◆ **To be done**
Rewrite the part that opens with the line containing "Select the Flights search tab icon" and closes with the line containing "Action: point(1411,464)", replacing "scrollbar" with "scroll bar" and leaving everything else unchanged.

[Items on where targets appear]
────────────────────────────────────────

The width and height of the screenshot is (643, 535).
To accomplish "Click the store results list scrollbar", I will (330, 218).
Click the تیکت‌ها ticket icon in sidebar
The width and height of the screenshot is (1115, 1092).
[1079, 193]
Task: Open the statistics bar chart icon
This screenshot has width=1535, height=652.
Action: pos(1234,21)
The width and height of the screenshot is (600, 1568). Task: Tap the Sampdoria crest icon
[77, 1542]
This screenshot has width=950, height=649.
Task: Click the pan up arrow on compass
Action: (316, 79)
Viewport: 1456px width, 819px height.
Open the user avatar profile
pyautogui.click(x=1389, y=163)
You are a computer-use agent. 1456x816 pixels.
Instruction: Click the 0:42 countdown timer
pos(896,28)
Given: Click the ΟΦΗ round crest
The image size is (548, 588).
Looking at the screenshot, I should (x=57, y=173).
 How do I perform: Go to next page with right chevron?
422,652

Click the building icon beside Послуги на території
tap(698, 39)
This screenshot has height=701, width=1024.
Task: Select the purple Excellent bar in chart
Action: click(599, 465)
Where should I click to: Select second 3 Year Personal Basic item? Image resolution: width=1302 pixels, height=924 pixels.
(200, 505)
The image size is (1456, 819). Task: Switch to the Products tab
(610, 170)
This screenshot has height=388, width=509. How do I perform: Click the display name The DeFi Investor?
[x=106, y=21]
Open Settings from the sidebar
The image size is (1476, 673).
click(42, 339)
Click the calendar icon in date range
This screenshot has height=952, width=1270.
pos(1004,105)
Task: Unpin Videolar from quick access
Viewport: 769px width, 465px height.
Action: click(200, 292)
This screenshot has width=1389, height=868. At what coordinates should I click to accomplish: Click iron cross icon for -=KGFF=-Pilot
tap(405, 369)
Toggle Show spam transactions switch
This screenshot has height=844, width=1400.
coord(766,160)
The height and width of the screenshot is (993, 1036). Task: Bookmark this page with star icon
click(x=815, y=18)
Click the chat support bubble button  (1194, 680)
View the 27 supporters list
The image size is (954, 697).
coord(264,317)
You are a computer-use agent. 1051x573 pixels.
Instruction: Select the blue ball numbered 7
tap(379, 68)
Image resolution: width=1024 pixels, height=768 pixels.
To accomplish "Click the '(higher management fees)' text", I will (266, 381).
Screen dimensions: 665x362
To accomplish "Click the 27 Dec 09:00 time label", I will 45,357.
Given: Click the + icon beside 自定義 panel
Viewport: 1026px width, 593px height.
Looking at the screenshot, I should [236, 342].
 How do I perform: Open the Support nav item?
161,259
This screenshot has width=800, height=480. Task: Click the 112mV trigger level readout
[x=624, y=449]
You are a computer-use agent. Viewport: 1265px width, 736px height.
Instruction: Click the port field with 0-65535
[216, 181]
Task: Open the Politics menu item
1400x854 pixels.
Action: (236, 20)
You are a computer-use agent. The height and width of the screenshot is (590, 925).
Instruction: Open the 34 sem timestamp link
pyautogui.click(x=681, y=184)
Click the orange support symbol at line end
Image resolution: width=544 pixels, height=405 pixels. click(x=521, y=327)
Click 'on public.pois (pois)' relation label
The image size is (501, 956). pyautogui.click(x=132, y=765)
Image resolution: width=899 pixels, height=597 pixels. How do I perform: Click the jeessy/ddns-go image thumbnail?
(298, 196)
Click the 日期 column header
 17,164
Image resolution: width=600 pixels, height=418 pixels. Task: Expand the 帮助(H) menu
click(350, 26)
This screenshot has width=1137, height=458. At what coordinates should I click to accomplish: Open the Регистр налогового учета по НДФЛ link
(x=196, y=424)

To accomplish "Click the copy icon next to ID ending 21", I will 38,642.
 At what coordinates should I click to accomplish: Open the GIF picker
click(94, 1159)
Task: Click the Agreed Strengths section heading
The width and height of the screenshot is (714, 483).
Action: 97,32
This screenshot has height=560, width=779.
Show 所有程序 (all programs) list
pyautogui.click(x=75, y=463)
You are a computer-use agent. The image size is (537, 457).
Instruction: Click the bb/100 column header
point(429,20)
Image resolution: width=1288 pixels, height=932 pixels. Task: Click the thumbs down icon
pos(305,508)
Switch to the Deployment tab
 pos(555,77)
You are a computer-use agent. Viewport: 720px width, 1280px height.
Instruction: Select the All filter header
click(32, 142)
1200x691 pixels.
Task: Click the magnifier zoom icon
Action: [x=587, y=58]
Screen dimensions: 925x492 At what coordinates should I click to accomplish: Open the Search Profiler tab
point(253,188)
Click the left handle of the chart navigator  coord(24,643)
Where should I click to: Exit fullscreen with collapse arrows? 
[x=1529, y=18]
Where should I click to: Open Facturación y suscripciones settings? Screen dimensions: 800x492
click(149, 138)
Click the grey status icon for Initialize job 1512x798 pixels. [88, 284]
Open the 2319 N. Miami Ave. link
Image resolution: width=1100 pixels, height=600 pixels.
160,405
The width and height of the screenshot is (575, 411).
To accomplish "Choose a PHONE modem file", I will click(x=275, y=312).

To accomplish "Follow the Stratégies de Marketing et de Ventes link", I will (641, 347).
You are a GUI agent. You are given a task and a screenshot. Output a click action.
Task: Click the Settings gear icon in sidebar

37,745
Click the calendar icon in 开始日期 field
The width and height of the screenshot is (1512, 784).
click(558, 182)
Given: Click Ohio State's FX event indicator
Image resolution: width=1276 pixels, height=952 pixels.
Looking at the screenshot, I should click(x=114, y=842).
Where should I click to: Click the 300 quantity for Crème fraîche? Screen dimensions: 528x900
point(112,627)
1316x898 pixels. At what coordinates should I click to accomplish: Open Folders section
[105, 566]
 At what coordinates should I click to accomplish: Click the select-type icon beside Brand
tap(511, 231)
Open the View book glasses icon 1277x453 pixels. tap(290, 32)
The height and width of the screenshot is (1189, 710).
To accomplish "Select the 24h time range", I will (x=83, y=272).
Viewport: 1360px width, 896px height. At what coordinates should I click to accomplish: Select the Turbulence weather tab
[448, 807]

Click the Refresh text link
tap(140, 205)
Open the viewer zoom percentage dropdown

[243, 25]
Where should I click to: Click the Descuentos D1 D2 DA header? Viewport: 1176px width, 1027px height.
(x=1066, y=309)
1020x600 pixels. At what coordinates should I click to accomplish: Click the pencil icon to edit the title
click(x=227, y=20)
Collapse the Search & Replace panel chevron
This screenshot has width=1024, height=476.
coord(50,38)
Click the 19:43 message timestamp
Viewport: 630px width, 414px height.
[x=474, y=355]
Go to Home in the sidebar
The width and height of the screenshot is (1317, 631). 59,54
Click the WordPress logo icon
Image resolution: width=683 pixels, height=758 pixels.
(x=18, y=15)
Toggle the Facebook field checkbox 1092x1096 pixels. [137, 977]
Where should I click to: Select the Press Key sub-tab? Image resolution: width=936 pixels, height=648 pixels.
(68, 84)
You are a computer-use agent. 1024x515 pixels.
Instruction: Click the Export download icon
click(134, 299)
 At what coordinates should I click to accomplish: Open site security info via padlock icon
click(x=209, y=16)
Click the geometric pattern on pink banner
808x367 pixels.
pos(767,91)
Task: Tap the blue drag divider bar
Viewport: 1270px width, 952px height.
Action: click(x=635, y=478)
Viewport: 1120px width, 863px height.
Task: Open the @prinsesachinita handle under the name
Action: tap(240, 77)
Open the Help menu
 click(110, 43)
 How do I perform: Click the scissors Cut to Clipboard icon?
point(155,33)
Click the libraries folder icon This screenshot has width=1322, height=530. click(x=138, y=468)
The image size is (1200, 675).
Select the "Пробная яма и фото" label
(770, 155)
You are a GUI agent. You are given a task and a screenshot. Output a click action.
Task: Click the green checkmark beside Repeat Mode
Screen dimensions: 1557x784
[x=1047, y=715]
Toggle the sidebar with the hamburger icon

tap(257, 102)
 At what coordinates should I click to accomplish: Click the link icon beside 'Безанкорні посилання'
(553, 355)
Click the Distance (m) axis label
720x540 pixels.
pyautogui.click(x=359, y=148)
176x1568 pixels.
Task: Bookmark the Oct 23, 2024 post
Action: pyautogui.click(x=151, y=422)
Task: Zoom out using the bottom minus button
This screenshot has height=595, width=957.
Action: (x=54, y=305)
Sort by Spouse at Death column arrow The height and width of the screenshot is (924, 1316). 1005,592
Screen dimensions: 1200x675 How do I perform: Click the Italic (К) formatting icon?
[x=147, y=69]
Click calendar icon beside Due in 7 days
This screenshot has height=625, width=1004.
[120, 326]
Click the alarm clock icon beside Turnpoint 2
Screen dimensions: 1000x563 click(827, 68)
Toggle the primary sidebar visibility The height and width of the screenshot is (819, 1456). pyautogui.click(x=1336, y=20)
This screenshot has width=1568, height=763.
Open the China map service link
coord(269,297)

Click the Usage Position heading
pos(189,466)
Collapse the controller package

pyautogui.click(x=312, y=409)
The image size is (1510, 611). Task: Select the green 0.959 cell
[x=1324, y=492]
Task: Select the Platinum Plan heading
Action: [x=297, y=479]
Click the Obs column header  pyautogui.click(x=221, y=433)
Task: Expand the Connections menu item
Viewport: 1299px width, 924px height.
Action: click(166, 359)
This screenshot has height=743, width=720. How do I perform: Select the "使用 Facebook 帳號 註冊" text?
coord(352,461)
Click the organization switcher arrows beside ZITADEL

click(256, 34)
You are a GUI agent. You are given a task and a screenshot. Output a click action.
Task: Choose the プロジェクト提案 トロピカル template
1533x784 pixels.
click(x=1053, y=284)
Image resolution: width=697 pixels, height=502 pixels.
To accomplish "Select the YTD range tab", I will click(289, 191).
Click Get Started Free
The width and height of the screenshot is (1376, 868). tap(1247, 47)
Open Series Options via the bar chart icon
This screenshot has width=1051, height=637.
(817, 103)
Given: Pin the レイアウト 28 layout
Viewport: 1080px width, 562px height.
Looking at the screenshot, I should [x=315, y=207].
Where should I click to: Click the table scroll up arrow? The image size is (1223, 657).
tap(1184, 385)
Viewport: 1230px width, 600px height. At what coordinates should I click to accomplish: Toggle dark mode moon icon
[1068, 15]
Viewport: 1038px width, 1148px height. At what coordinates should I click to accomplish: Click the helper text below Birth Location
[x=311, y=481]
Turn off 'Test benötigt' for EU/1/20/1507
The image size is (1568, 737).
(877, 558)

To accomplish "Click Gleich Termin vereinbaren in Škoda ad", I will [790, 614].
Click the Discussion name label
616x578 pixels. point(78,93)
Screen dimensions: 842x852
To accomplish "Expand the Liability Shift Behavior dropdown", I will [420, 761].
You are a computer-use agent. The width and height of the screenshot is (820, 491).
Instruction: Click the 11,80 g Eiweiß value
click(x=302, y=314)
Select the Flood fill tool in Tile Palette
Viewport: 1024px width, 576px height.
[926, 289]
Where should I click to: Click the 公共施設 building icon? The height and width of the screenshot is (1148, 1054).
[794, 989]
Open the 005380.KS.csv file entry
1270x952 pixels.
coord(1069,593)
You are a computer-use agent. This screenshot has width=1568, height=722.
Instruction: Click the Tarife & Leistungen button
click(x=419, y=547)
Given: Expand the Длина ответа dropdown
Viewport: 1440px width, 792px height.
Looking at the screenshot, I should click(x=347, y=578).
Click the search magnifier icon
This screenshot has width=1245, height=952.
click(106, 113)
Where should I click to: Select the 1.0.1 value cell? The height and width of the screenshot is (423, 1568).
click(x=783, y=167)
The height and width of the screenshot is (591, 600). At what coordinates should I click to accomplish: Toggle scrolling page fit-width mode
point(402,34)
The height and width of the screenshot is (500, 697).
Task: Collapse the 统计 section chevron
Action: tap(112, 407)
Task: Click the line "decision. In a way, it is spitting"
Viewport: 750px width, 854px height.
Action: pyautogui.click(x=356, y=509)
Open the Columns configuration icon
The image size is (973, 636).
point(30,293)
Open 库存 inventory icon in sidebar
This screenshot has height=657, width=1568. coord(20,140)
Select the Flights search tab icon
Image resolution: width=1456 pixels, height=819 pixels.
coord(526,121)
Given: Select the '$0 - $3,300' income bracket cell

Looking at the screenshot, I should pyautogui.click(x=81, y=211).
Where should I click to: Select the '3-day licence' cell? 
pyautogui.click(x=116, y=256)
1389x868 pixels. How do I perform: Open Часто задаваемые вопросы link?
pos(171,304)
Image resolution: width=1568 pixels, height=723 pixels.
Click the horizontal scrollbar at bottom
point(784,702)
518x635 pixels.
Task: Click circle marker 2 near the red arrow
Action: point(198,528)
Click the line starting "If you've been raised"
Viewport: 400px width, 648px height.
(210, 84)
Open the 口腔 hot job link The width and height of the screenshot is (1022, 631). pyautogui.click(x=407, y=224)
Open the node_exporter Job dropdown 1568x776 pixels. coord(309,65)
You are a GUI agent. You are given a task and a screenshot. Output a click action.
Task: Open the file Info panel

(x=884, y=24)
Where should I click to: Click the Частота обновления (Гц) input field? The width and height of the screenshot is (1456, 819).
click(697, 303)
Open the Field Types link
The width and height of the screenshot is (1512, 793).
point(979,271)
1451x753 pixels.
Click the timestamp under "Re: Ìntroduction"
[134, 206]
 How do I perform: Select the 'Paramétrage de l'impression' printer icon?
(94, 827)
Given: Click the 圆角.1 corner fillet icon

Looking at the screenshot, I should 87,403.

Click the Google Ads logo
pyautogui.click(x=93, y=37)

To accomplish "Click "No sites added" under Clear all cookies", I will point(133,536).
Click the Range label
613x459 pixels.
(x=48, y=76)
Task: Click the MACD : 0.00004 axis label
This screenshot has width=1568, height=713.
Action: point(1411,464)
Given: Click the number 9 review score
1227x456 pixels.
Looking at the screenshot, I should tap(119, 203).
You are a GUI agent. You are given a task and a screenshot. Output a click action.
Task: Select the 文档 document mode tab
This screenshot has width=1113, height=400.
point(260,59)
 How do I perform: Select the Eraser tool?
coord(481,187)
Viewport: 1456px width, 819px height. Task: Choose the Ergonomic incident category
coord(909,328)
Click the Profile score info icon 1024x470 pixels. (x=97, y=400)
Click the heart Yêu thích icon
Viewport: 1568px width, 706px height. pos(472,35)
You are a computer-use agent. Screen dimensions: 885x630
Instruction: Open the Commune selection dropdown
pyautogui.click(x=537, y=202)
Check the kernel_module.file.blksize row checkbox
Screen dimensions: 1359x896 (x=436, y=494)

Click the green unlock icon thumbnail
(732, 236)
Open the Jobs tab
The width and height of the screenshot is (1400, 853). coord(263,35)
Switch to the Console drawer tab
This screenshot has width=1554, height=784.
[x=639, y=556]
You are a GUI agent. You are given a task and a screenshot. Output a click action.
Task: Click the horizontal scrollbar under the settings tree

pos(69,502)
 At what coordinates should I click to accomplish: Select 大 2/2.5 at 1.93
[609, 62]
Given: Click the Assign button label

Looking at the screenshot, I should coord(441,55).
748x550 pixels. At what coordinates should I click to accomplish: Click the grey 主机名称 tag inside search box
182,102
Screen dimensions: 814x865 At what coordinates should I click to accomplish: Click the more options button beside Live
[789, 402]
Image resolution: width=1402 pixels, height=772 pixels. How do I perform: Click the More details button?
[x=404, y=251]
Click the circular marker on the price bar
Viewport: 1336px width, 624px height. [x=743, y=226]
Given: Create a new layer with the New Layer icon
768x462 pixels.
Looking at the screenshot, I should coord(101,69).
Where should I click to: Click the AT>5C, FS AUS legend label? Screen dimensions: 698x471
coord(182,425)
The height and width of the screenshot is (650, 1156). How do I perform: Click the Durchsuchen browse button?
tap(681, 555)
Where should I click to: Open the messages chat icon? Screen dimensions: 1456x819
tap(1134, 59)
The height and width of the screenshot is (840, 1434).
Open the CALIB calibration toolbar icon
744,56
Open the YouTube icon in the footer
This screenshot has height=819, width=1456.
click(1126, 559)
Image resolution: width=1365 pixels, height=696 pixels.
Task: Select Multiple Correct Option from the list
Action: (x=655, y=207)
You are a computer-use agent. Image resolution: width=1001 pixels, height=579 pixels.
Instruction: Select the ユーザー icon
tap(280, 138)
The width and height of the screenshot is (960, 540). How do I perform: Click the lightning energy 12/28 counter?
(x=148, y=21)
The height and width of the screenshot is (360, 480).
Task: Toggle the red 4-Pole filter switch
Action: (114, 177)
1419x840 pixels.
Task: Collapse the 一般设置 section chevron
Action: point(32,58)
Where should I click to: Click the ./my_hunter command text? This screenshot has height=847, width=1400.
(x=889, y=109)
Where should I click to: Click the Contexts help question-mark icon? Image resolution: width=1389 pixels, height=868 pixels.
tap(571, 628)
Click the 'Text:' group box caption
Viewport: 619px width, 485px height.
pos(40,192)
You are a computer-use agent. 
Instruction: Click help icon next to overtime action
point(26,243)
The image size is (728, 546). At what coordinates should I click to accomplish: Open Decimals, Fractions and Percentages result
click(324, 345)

────────────────────────────────────────

◆ **Exercise result**
Select the Flights search tab icon
Image resolution: width=1456 pixels, height=819 pixels.
coord(526,121)
Given: Select the '$0 - $3,300' income bracket cell

Looking at the screenshot, I should pyautogui.click(x=81, y=211).
Where should I click to: Select the '3-day licence' cell? 
pyautogui.click(x=116, y=256)
1389x868 pixels. How do I perform: Open Часто задаваемые вопросы link?
pos(171,304)
Image resolution: width=1568 pixels, height=723 pixels.
Click the horizontal scroll bar at bottom
point(784,702)
518x635 pixels.
Task: Click circle marker 2 near the red arrow
Action: point(198,528)
Click the line starting "If you've been raised"
Viewport: 400px width, 648px height.
(210, 84)
Open the 口腔 hot job link The width and height of the screenshot is (1022, 631). pyautogui.click(x=407, y=224)
Open the node_exporter Job dropdown 1568x776 pixels. coord(309,65)
You are a GUI agent. You are given a task and a screenshot. Output a click action.
Task: Open the file Info panel

(x=884, y=24)
Where should I click to: Click the Частота обновления (Гц) input field? The width and height of the screenshot is (1456, 819).
click(697, 303)
Open the Field Types link
The width and height of the screenshot is (1512, 793).
point(979,271)
1451x753 pixels.
Click the timestamp under "Re: Ìntroduction"
[134, 206]
 How do I perform: Select the 'Paramétrage de l'impression' printer icon?
(94, 827)
Given: Click the 圆角.1 corner fillet icon

Looking at the screenshot, I should 87,403.

Click the Google Ads logo
pyautogui.click(x=93, y=37)

To accomplish "Click "No sites added" under Clear all cookies", I will point(133,536).
Click the Range label
613x459 pixels.
(x=48, y=76)
Task: Click the MACD : 0.00004 axis label
This screenshot has width=1568, height=713.
Action: point(1411,464)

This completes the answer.